V. Bhargava, J.
1. I have heard learned counsel for the applicants in this revision by which the applicants challenge an order of an execution court dismissing an objection filed under Order XXI, Rule 90, C. P. C. because of the failure of the applicants to furnish security within time. The newly substituted proviso to Order XXI, Rule 90, C. P. C. by this Court lays down inter alia that
'no application to set aside a sale shall be entertained unless the applicant deposits such amount not exceeding twelve and half percent of the sum realised by the sale or furnishes such security as the Court may, in its discretion, fix, except when the Court, for reasons to be recorded, dispenses with the requirements of this clause.'
In this case, the sale was held on 14th February, 1959. The application to set aside the sale under Order XXI, Rule 90, C. P. C. had to be filed at the latest by 16th March, 1959, and either 12 1/2 per cent of the amount had to be deposited or security had to be furnished unless the applicants obtained an order dispensing with these requirements, The applicants, on 14th March, 1959, presented an application, praying that the requirements be dispensed with but that application was rejected the same day. The applicants did not either deposit the amount or furnish any security upto the 16th of March, 1959, when the limitation expired. Security was furnished on 21st March, 1959, but protection was sought on the basis of the order of the court dated 14th March, 1959, granting time to the applicants to furnish security by the 21st of March, 1959. The court had no power to extend the time.

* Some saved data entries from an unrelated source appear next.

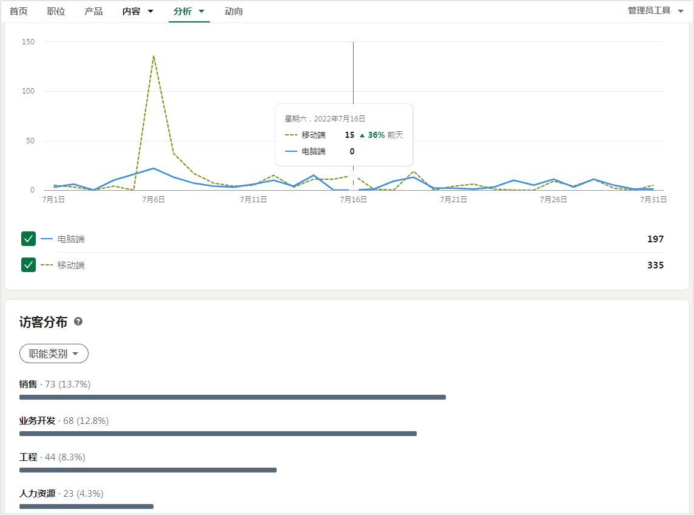Screen dimensions: 694x515
Task: Click the help icon beside 访客分布
Action: tap(78, 322)
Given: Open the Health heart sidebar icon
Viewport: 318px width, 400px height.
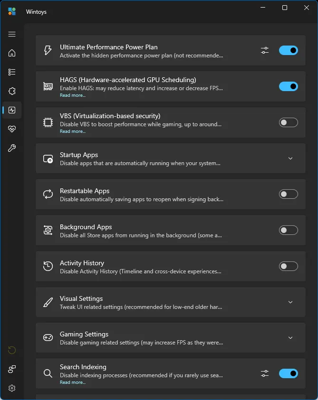Looking at the screenshot, I should coord(12,129).
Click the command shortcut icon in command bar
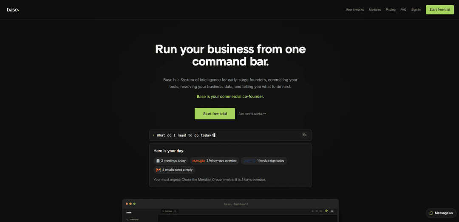 click(x=304, y=135)

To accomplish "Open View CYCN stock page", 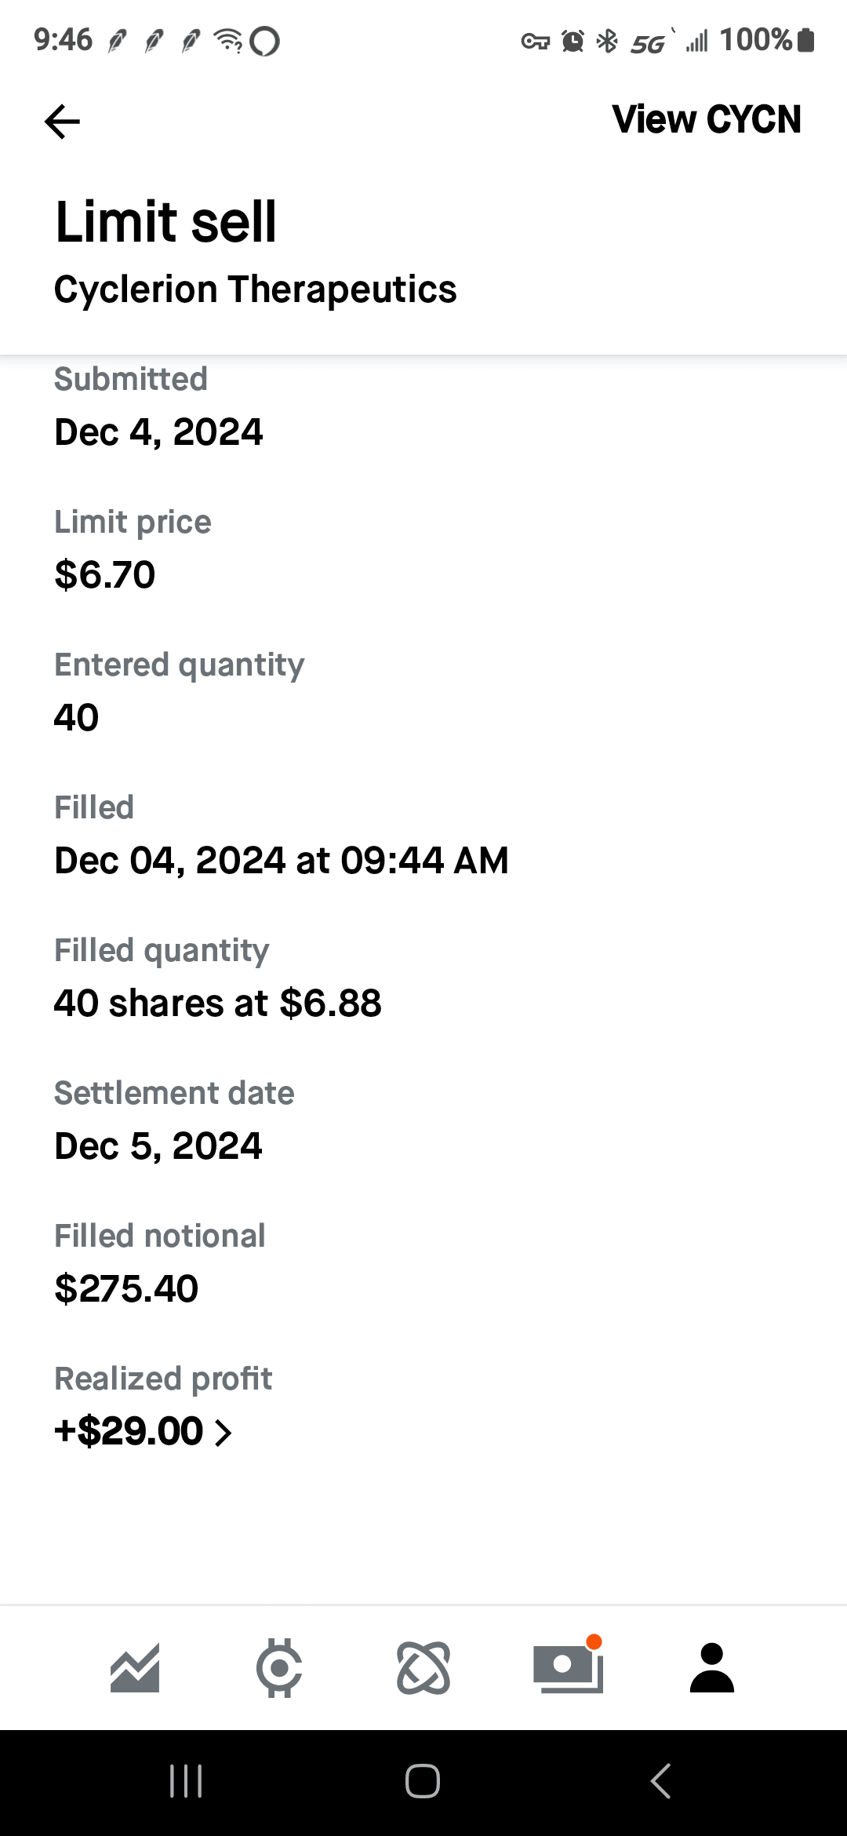I will tap(707, 120).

The provisions of the clause of the proviso referred to above debar a court from entertaining on objection unless the requirement of this clause of depositing the amount or furnishing security is complied with. On 14th March, 1959, therefore, when the objection was filed, it could not be entertained validly by the court and when, on 16th March, 1959, the time for filing the objection expired, it became thereafter an invalid objection. It the requirement of the clause had been complied with within the time within which the objection could be filed, it could have been held that the objection filed earlier might be treated as tiled at the time when the requirement of the clause had been complied with.
In the present case, there was no compliance within the time within which the objection could have been validly filed and subsequent compliance does not save limitation as the court had no power of extending the time. Learned counsel, in this connection, drew my attention to a decision of a Full Bench of the Patna High Court in Brij Behari Lal v. Firm Srinivas Ram, AIR 1939 Pat 248 and urged that, on the principle laid down there it should be held that, under the proviso, no time is prescribed for furnishing the security and, if the security is furnished before the admission of the petition, the petition cannot be rejected.

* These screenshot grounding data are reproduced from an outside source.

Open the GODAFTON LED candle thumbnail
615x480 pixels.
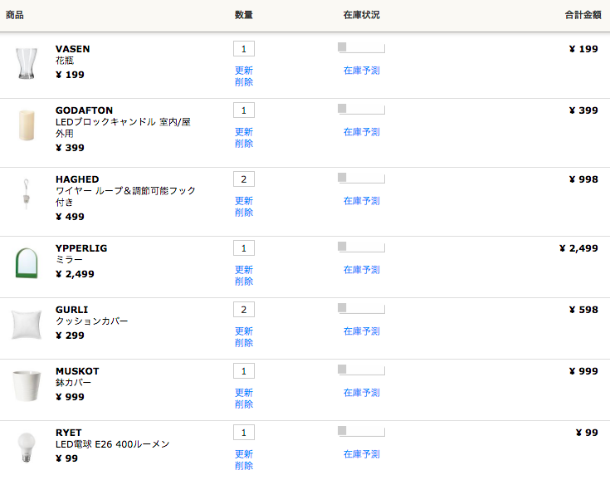pyautogui.click(x=27, y=125)
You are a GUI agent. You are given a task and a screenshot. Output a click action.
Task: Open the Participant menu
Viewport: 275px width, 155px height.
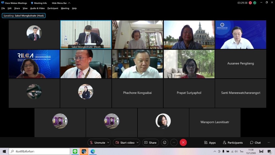coord(53,8)
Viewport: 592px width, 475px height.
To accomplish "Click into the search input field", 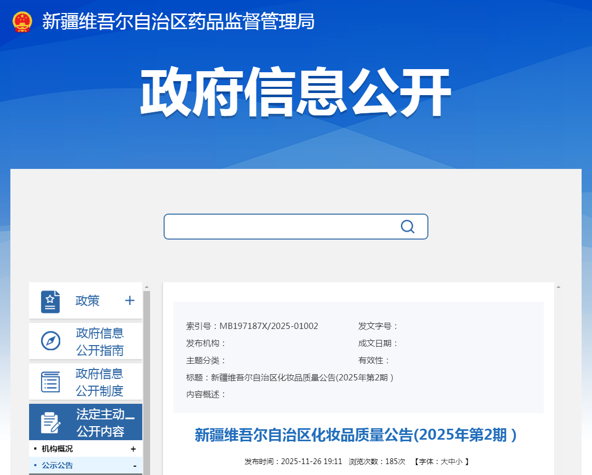I will click(281, 227).
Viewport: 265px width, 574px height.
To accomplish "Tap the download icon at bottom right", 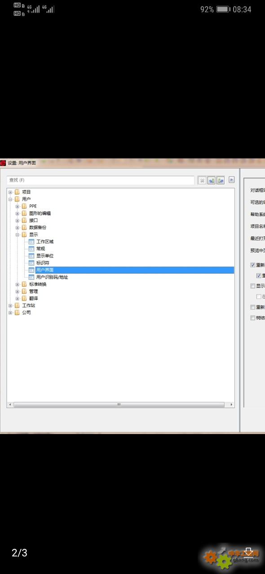I will (x=248, y=552).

That decision however, cannot apply as the language of the proviso applicable to courts under the Patna High Court is different from the language of the proviso as it applies to the courts subordinate to this Court. The proviso introduced by the Patna High Court only laid a bar to the admission of a petition and, consequently, if there was compliance with the proviso before admission, it had to be held that it was sufficient compliance. The proviso, as introduced by this Court on the other hand, bars entertainment of an objection altogether and, consequently, if the requirements of the proviso are not complied with by the time upto which the objection can be legally entertained, the objection cannot thereafter be validly filed, nor can the security or deposit be accepted.
2. There is no force in this revision. It isdismissed with costs.